October 23, 2015

Some more thoughts about ISIS

ISIS recently crucified a group of Christian missionaries – including a 12-year-old boy – forcing villagers to watch in...

Posted by American Center for Law and Justice on Saturday, October 17, 2015

I know, not a cheerful topic. But there are some thought processes I need to work through, on paper. I’ve got a nagging itch in my brain over the news of the last few months.

About a year ago I wrote a post about all the brouhaha regarding IS threatening military families here and around the world. Several military spouses did. And while some tried to retroactively obfuscate their social media presence, many decided to proceed as usual with life. I don’t think either choice was necessarily more correct than the other, but I do think it was a choice that was largely academic. Sure, ISIS can say whatever they want online. But it was pretty obviously blowing smoke, trying to intimidate America to stay on our side of the ocean while they carried on their campaign of slavery and slaughter through the Middle East. Because, well, they were an ocean away, with no obvious means to get here.

I don’t think we can say that anymore. Or, not for much longer.

I’m looking at the current refugee situation. I’m seeing reported - sometimes accurately, sometimes not – massive amounts of “young military-aged men,” without families they are transporting or protecting, hoarding into neighbor countries and being, shall we say, disruptive.

I’m seeing that Yazidi victims of ISIS are not given refugee status by the United States. But we’ve already announced a quota of Syrian refugees we will accept.

I see the reports about the black market for Syrian passports, being sold to anyone, to travel under refugee status and be able to get through at least initial background checks.

I’m also remembering that millions of people, many with good American security clearances, had their PII – like social security numbers – stolen earlier this year.

And as awkward as it is to point out, it seems too good to be true that ISIS isn’t taking advantage of this perfect storm of streamlined access to the Great Satan. I think these are legitimate concerns and I don’t think it makes someone a xenophobe for saying them. I think it’s possible to say that genuine victims of genocide – like the Yazidis – deserve our aid, because that’s who we are as a country. I think it’s necessary at the same time to make sure the ones we are helping really are the ones who need it.

I’m reading an old speech by Ronald Reagan. He specifically references a different enemy (although I think those people still need to be kept an eye on) but the modern relevance of his words gave me shivers:

Those who would trade our freedom for the soup kitchen of the welfare state have told us they have a utopian solution of peace without victory. They call their policy “accomadation.” And they say if we’ll only avoid any direct confrontation with the enemy, he’ll forget his evil ways and learn to love us. All who oppose them are indicted as warmongers….

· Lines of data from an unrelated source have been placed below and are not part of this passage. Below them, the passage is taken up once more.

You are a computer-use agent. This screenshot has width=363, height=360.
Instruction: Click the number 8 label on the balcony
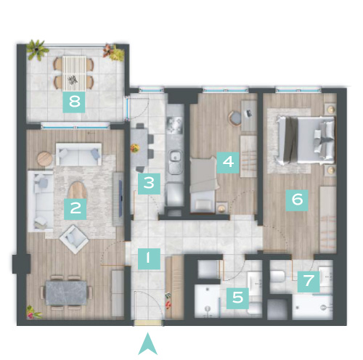click(74, 102)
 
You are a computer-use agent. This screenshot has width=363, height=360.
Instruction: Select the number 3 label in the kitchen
click(149, 184)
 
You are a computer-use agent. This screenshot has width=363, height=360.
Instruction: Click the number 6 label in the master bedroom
click(297, 200)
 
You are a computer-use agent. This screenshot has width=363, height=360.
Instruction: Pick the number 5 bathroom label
click(237, 298)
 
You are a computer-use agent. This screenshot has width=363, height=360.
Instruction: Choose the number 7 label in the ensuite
click(309, 282)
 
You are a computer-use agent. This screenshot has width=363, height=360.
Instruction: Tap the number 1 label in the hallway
click(149, 259)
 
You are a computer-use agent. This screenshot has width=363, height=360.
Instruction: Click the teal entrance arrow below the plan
click(147, 344)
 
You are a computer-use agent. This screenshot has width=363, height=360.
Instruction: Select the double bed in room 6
click(306, 140)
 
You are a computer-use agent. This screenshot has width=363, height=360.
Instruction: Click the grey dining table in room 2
click(66, 292)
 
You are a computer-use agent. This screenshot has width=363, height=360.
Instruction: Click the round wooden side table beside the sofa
click(45, 159)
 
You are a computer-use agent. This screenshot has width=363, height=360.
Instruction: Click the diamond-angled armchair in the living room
click(74, 239)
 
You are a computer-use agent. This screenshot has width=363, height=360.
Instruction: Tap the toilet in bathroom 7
click(277, 277)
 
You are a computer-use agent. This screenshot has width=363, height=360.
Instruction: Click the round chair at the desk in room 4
click(235, 118)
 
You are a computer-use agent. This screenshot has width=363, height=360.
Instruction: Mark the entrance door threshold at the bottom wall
click(147, 323)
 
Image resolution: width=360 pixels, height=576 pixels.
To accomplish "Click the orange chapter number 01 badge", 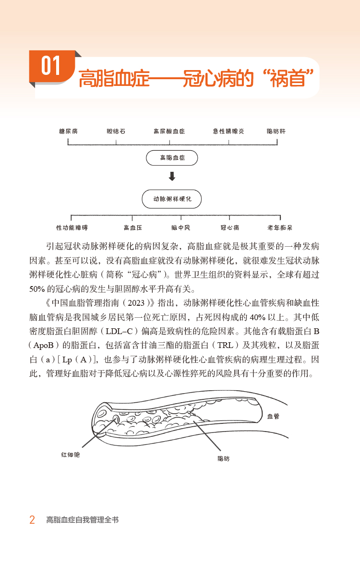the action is (x=51, y=66).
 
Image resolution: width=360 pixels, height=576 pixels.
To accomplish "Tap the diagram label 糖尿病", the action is (x=68, y=131).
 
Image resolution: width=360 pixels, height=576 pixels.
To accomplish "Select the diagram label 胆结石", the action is (x=116, y=131).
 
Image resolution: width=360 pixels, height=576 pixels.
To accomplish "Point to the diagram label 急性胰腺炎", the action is (x=228, y=131).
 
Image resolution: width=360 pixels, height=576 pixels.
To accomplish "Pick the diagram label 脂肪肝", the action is (x=276, y=131).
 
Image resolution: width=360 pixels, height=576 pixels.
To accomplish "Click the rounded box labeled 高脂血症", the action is (x=172, y=157).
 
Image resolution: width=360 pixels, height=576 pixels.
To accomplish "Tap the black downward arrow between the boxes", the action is (x=172, y=177).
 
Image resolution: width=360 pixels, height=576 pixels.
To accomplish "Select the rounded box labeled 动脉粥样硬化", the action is (x=172, y=199).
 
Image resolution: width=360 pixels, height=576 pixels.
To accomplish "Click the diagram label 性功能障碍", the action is (x=72, y=228).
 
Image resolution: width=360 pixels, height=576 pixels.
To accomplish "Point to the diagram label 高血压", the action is (x=133, y=228).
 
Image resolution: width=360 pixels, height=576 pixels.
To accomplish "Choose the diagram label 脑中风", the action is (x=181, y=228).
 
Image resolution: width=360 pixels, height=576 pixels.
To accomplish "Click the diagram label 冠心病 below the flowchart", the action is (x=229, y=228).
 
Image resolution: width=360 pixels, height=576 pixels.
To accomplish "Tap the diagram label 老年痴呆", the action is (x=280, y=228).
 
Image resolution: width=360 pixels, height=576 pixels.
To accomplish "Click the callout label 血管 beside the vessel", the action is (x=273, y=416).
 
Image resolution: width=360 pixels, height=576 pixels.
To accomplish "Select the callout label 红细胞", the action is (x=71, y=454).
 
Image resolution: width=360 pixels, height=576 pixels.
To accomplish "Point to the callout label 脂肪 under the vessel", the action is (x=224, y=459).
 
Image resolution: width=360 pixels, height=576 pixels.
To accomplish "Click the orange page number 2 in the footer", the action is (x=32, y=520).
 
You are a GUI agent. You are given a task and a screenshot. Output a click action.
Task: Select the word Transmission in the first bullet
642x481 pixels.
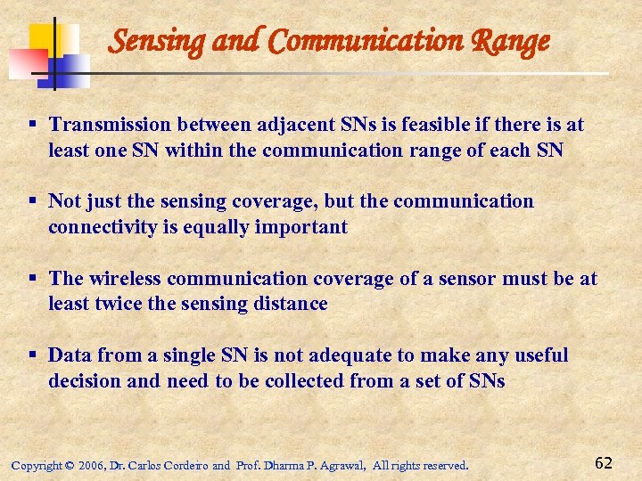click(x=109, y=125)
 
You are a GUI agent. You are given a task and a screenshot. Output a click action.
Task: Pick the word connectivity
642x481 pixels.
click(x=106, y=227)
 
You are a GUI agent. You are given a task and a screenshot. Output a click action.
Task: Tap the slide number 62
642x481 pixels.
click(x=603, y=462)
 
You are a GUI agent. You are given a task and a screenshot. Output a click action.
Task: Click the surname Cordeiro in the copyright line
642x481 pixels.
click(x=183, y=465)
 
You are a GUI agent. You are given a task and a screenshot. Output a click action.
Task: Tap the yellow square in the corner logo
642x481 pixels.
click(x=45, y=38)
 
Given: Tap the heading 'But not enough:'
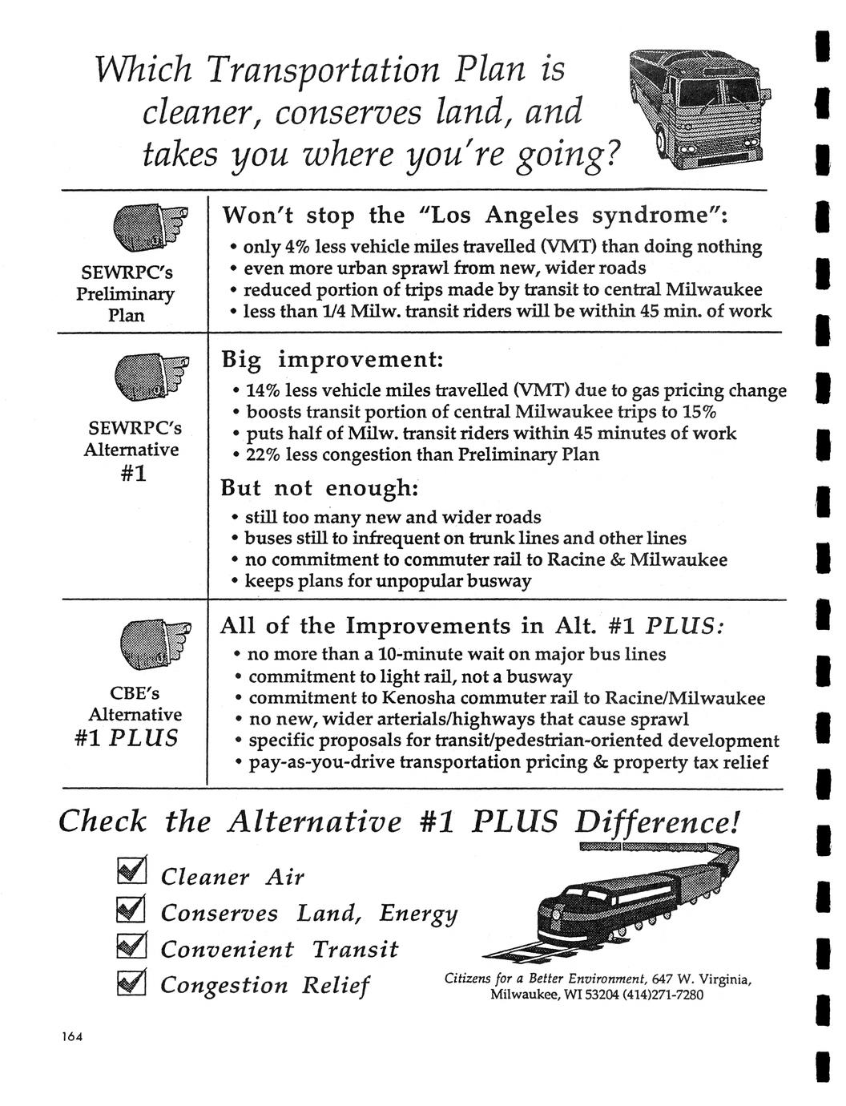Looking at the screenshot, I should click(320, 488).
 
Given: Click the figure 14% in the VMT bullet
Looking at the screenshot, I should click(264, 391).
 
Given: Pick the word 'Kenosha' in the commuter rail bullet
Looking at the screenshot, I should click(417, 697).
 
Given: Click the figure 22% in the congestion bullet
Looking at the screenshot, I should click(264, 454).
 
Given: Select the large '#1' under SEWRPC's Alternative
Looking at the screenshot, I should click(132, 473).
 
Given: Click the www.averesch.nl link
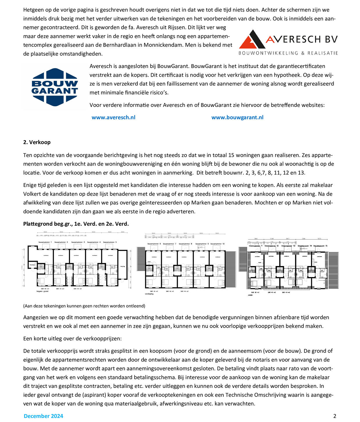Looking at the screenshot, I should point(113,117).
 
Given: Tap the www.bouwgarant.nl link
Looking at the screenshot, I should point(237,117).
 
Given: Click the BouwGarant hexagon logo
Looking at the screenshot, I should point(55,87).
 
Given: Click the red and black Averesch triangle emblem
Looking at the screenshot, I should point(252,39).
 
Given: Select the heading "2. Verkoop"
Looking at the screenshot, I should point(37,142).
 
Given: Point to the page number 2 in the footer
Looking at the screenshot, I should point(335,416).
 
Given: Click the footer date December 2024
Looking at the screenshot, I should point(43,416).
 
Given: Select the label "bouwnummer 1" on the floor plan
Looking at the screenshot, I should point(45,242).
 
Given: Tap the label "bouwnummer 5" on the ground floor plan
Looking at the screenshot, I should point(110,242).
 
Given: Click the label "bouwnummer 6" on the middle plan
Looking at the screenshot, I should point(154,244).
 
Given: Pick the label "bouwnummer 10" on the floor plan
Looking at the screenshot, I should point(217,244).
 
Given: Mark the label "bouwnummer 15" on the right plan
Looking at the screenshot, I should point(321,246).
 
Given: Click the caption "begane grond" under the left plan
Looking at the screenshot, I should point(42,291).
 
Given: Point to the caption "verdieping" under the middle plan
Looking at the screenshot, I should point(149,294).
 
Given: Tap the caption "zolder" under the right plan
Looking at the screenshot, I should point(250,295).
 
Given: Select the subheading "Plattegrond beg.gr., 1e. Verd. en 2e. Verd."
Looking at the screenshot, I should point(76,224).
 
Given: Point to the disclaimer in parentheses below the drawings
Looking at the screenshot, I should point(84,306).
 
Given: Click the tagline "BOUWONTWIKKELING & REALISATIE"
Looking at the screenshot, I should point(288,53).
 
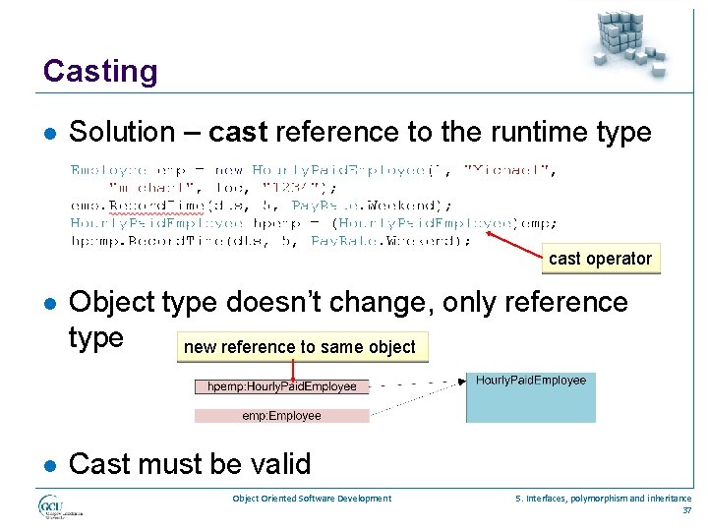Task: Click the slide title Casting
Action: (100, 71)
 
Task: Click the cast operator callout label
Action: (600, 259)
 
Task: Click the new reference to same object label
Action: (300, 347)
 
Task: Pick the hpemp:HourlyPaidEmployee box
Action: (282, 386)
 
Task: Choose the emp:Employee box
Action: (282, 416)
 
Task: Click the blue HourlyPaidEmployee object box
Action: (530, 397)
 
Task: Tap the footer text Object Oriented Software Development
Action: (312, 499)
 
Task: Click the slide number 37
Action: (685, 510)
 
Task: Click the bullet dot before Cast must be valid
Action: (50, 463)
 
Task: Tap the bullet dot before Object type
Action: (50, 303)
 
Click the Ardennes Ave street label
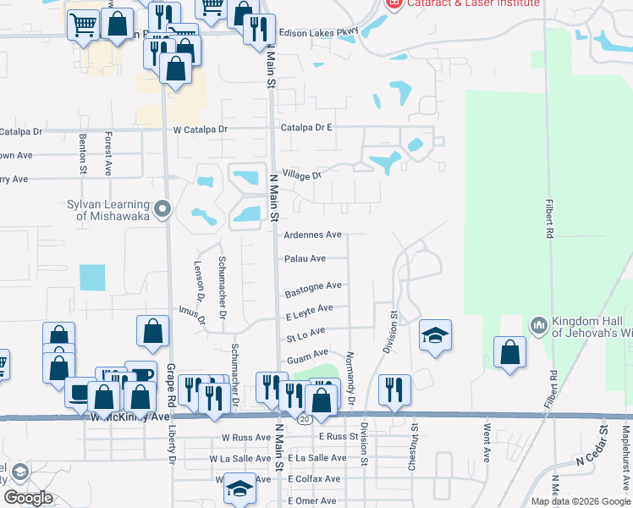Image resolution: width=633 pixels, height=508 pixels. [x=312, y=235]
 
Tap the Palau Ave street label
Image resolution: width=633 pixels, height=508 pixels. [x=305, y=259]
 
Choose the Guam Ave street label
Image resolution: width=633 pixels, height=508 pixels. [x=307, y=357]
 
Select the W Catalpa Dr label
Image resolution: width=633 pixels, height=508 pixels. [x=201, y=130]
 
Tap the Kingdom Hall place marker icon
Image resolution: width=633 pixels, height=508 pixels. [x=539, y=326]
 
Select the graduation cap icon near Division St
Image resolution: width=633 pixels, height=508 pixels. [x=435, y=335]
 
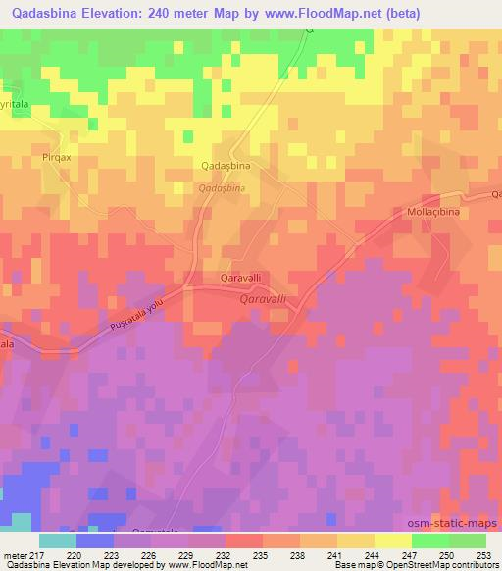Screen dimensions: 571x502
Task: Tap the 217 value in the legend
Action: point(38,554)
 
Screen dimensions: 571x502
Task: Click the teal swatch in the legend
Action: point(57,541)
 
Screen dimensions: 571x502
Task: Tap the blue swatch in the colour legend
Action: point(95,541)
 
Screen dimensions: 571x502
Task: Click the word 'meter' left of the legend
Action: point(15,554)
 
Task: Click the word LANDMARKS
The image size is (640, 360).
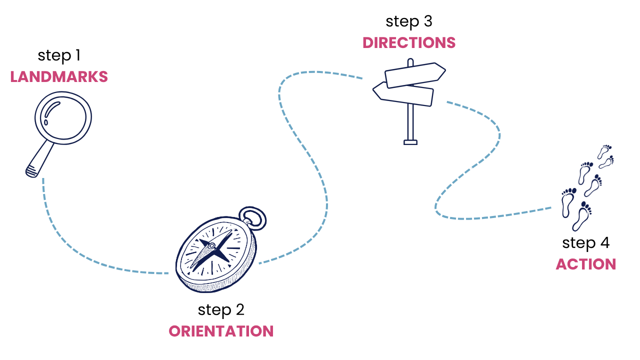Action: point(59,77)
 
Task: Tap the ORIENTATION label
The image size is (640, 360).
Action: point(221,331)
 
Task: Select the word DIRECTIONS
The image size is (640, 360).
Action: point(409,43)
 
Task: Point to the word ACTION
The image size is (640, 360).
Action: point(586,264)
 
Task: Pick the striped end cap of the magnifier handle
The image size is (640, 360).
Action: point(31,172)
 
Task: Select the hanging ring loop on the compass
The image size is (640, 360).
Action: point(253,218)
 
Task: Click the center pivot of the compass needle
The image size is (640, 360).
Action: point(212,246)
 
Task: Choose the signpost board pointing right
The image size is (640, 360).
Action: point(415,74)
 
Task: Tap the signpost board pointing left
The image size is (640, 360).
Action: point(403,94)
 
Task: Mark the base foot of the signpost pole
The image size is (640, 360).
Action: point(410,142)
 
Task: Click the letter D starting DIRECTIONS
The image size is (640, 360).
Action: point(367,43)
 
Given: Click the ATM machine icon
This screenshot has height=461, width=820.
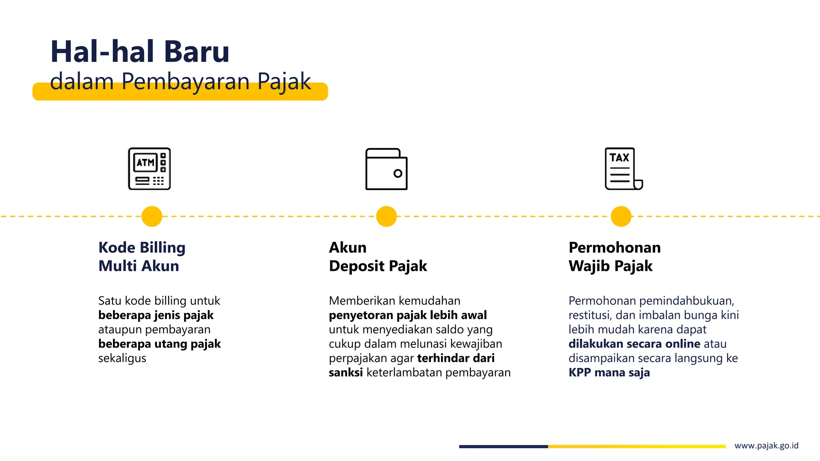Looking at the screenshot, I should tap(149, 168).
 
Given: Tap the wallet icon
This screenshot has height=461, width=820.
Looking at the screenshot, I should tap(386, 169).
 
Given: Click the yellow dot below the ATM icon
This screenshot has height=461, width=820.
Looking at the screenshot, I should tap(152, 216).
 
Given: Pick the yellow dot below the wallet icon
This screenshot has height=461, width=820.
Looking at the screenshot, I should tap(386, 216).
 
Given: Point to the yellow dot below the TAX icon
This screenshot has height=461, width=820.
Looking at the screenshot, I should tap(621, 216).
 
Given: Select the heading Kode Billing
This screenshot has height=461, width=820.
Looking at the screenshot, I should tap(142, 248).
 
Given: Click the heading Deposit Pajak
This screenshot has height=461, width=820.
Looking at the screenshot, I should tap(378, 266).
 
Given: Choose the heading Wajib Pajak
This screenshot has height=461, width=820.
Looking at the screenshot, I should tap(611, 266).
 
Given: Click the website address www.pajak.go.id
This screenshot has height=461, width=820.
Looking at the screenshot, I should tap(766, 446).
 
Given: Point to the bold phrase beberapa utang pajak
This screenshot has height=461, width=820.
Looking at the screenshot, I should tap(159, 344).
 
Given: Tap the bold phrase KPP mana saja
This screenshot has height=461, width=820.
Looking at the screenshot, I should tap(609, 373).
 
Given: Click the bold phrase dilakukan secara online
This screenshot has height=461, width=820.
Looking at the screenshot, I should tap(634, 344).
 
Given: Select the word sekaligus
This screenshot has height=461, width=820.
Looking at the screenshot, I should tap(122, 358).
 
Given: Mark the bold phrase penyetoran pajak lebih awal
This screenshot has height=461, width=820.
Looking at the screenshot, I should tap(408, 315).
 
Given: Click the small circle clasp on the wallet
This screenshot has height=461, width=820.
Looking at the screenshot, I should tap(398, 174).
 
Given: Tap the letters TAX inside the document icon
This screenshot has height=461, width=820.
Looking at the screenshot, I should tap(619, 158).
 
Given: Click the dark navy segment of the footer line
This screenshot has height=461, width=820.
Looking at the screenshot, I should tap(503, 447).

We cannot buy our security, our freedom from the threat of the bomb by committing an immorality so great as saying to a billion human beings behind the Iron Curtain, “Give up your dreams of freedom because to save our own skins, we’re willing to make a deal with your slave masters.”…

Now let’s set the record straight. There’s no argument over the choice between peace and war, but there’s only one guaranteed way you can have peace – and you can have it in the next second -

surrender.

Have we commited that great immorality by ignoring the rabid genocide of IS, the President’s famous “JV squad,” as they burned their way across the Middle East the last few years? As they crucify Christians, as they throw children into the sea, as they sell 10-year-old girls as “brides”?

America is tired of war. No one, certainly not me, wants more war. But as Pluto said, “Only the dead have seen the end of war.” We just had our first American military casualty to ISIS this week, resulting in the rescue of 70 hostages. But we aren’t really at war.

Or, as seems too often to be the case in history, we are. We just don’t want to admit it. I’m afraid to think of what it will take to get to that point.

Maybe I just need more coffee and a nap. But it’s really hard to watch these details pile on top of one another over the last couple of years and not think we’re seeing the world through rose-colored glasses.

But like I say, I probably need a nap.